Berlusconi has already said his party will support the president's choice, as has the centrist Civic Choice group led by Prime Minister Mario Monti.
The combination of right, centre and left mirrors the loose alliance that backed Monti's reform-oriented technocratic government until Berlusconi pulled his party's support for it in December, precipitating early elections.
The PD has been badly divided since the inconclusive result of the February 24-25 polls and its entire leadership resigned on Friday after two of its presidential nominations failed to get voted because of a rebellion within party ranks.
Napolitano was eventually re-elected on Saturday -- the first Italian president to stay on -- after the main political parties pleaded with him to resolve their differences.

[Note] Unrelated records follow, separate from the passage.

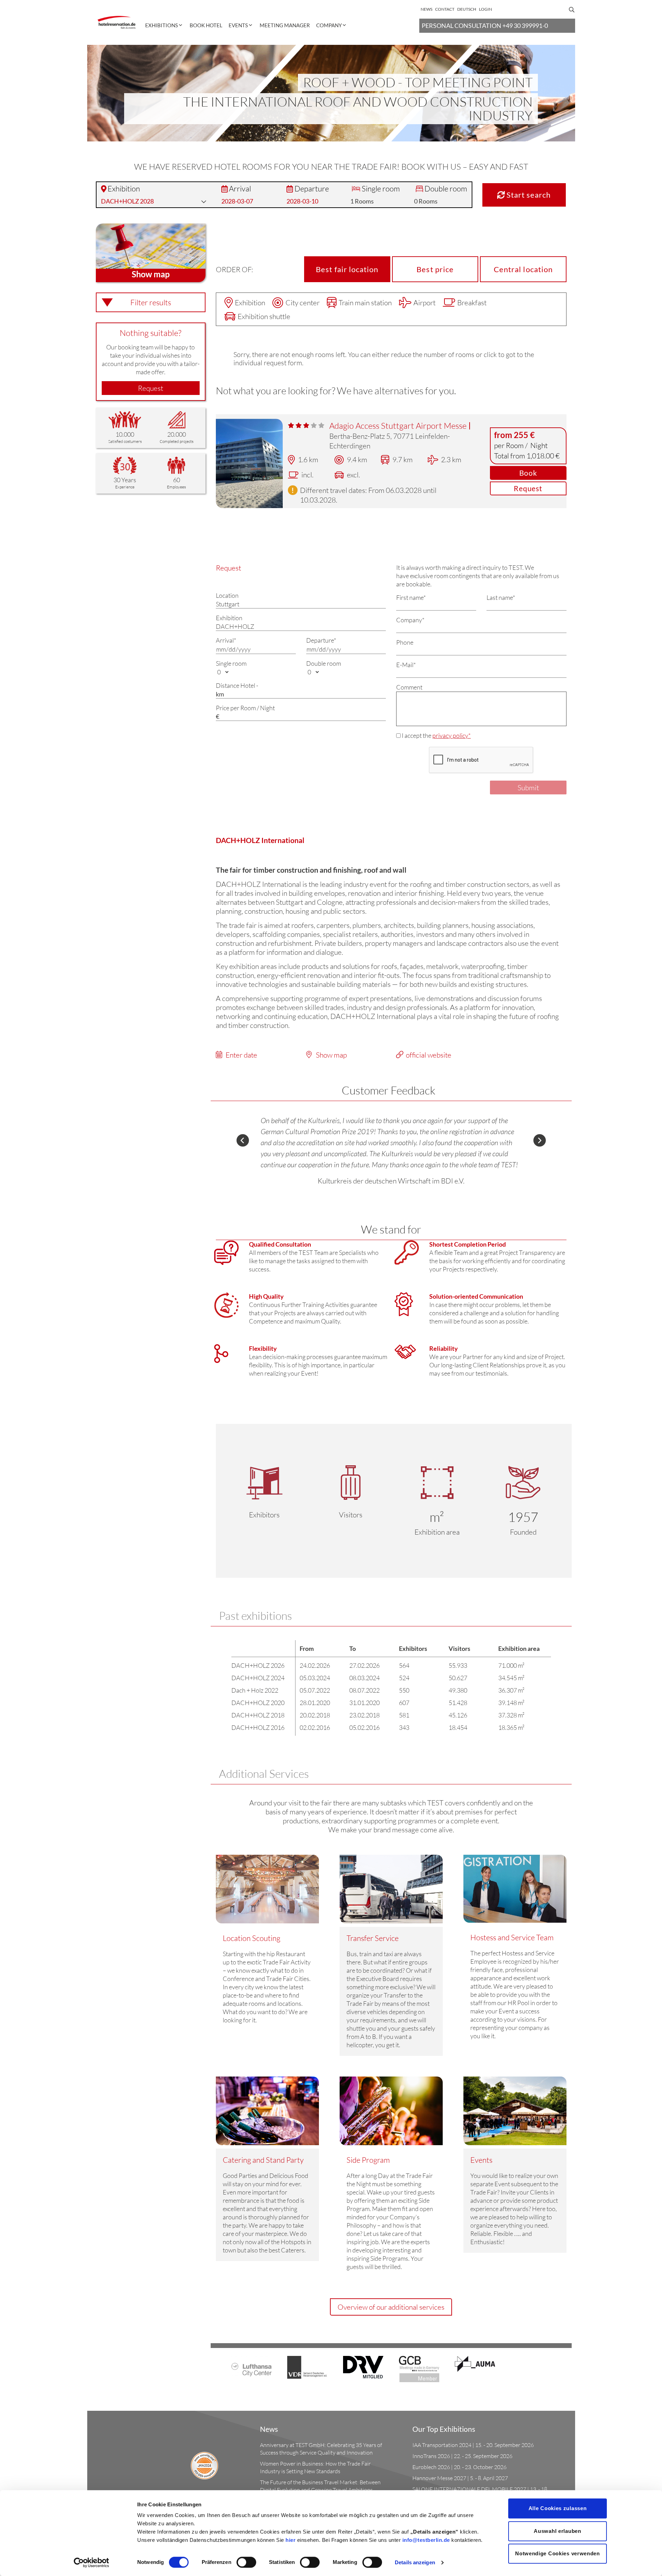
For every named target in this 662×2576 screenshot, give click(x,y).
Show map (331, 1054)
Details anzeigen (415, 2562)
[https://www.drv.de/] (363, 2366)
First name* (411, 597)
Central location (523, 269)
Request (150, 388)
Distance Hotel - (237, 685)
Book (528, 472)
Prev (243, 1140)
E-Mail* (406, 664)
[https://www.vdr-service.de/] (307, 2366)
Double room (445, 188)
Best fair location (347, 269)
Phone (404, 642)
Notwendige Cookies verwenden (557, 2553)
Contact (444, 9)
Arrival (240, 188)
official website (428, 1054)
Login (485, 9)
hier (290, 2540)
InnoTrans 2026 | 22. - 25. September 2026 (462, 2456)
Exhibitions (161, 25)
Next (539, 1140)
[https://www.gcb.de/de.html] (419, 2368)
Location (227, 595)
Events (238, 25)
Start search (528, 194)
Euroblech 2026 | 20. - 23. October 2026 (459, 2467)
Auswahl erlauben (557, 2531)
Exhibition (124, 188)
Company (329, 25)
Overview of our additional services (391, 2306)
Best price (435, 269)
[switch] (246, 2562)
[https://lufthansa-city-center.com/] (251, 2365)
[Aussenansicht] (249, 463)
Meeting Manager (285, 25)
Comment (409, 687)
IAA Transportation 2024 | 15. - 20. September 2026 (473, 2444)
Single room (381, 188)
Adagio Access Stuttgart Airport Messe (398, 425)
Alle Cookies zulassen (558, 2508)
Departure (311, 188)
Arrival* (226, 640)
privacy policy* (451, 735)
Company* (410, 620)
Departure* (321, 640)
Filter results (150, 302)
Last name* (501, 597)
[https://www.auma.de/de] (475, 2363)
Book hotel (206, 25)
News (426, 9)
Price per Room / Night (245, 708)
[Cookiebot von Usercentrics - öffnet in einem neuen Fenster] (91, 2562)
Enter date (241, 1054)
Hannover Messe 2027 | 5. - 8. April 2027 (460, 2478)
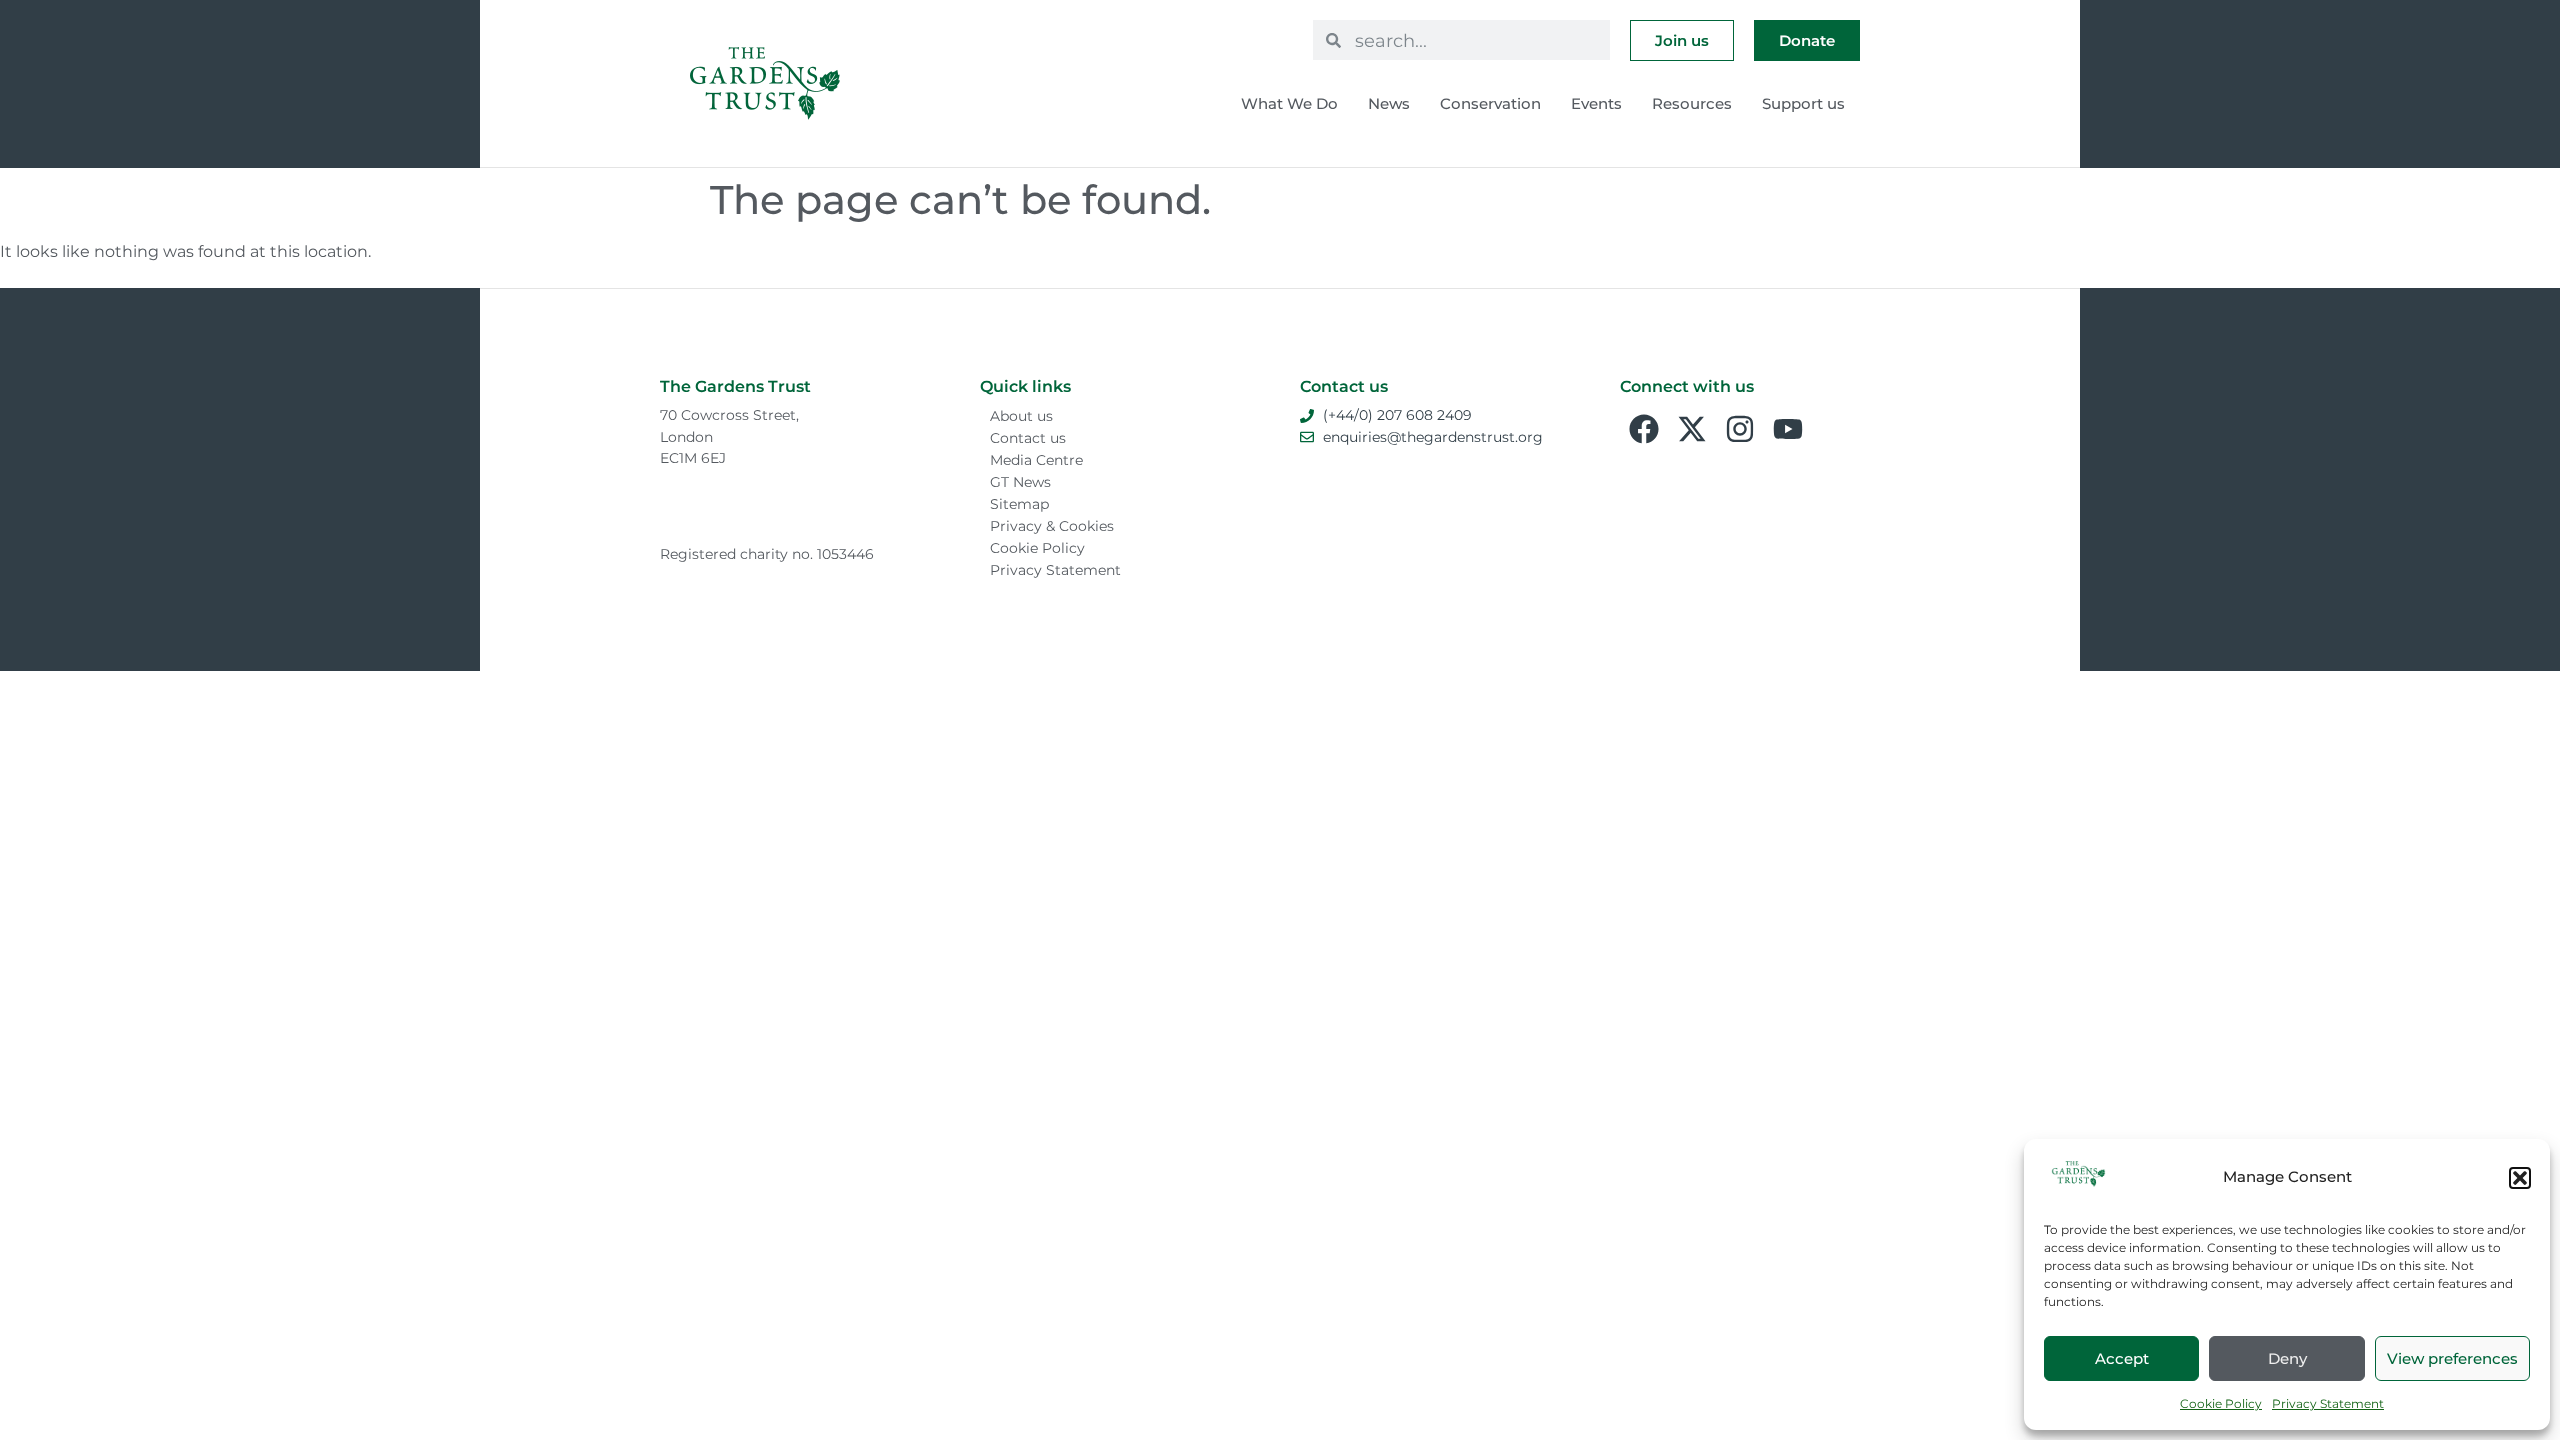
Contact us (1028, 438)
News (1389, 103)
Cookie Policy (2221, 1403)
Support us (1803, 103)
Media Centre (1036, 460)
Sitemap (1019, 504)
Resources (1692, 103)
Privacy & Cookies (1052, 526)
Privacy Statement (2328, 1403)
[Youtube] (1788, 429)
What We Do (1289, 103)
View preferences (2452, 1358)
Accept (2122, 1358)
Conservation (1490, 103)
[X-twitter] (1692, 429)
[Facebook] (1644, 429)
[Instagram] (1740, 429)
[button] (2520, 1178)
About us (1021, 416)
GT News (1020, 482)
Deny (2287, 1358)
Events (1596, 103)
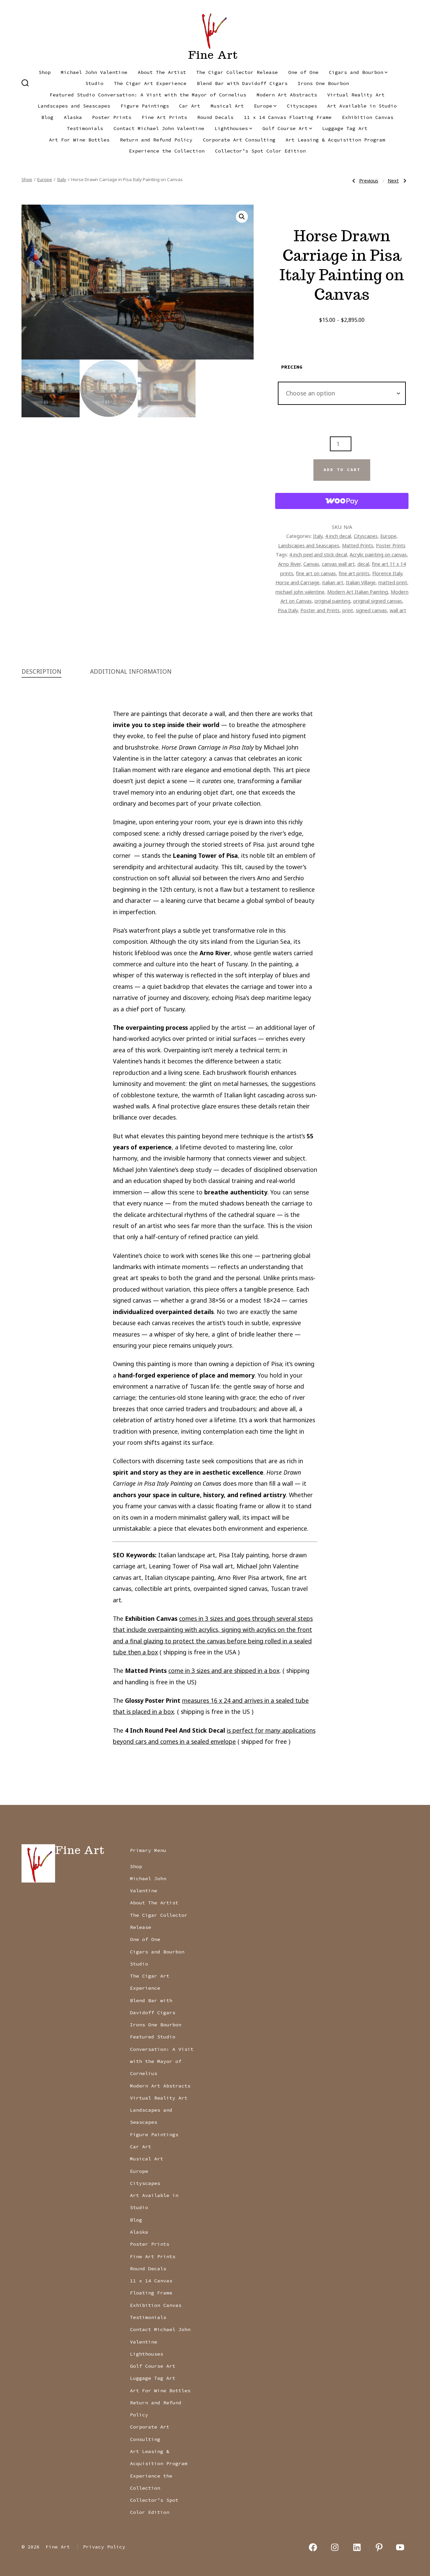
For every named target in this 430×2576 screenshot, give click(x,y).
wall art (398, 610)
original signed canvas (377, 600)
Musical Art (227, 106)
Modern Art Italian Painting (357, 591)
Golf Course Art (285, 128)
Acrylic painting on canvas (378, 554)
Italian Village (361, 582)
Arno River (289, 563)
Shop (45, 72)
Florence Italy (387, 573)
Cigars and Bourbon (356, 72)
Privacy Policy (104, 2547)
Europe (263, 106)
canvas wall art (338, 563)
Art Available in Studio (362, 106)
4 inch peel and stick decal (318, 554)
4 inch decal (338, 536)
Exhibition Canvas (367, 117)
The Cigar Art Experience (150, 83)
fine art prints (354, 573)
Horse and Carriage (297, 582)
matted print (392, 582)
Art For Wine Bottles (79, 140)
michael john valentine (300, 591)
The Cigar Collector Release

At his swearing-in on Monday, Napolitano accused the parties of being "deaf" to the calls for reform from ordinary Italians and of committing "mistakes, omissions and irresponsibilities".
Napolitano threatened to resign if the parties continued stalling and said they should form a government "without delay" based on a realistic assessment of their strength in parliament.
The Five Star Movement, a new protest party that won a quarter of the vote and came third in the elections, said after talks with Napolitano on Tuesday that it would lead the opposition.
Several smaller parties on both right and left also said they would stay out of the new cabinet.
Monti's government remains in office until a new one is formed but it has only interim powers.
Business leaders, trade unionists and the Catholic Church have urged politicians to act quickly as a painful recession forces firms to shut down and leaves many Italians struggling to make ends meet.
Stocks have been performing well in recent days as the long political crisis has drawn to an end but stocks in Milan responded negatively to reports of Letta's expected nomination, with the benchmark index down by 0.6 percent.
The favourite for the nomination had been Giuliano Amato, a 74-year-old two-time former prime minister and academic who has a strong reputation in Europe.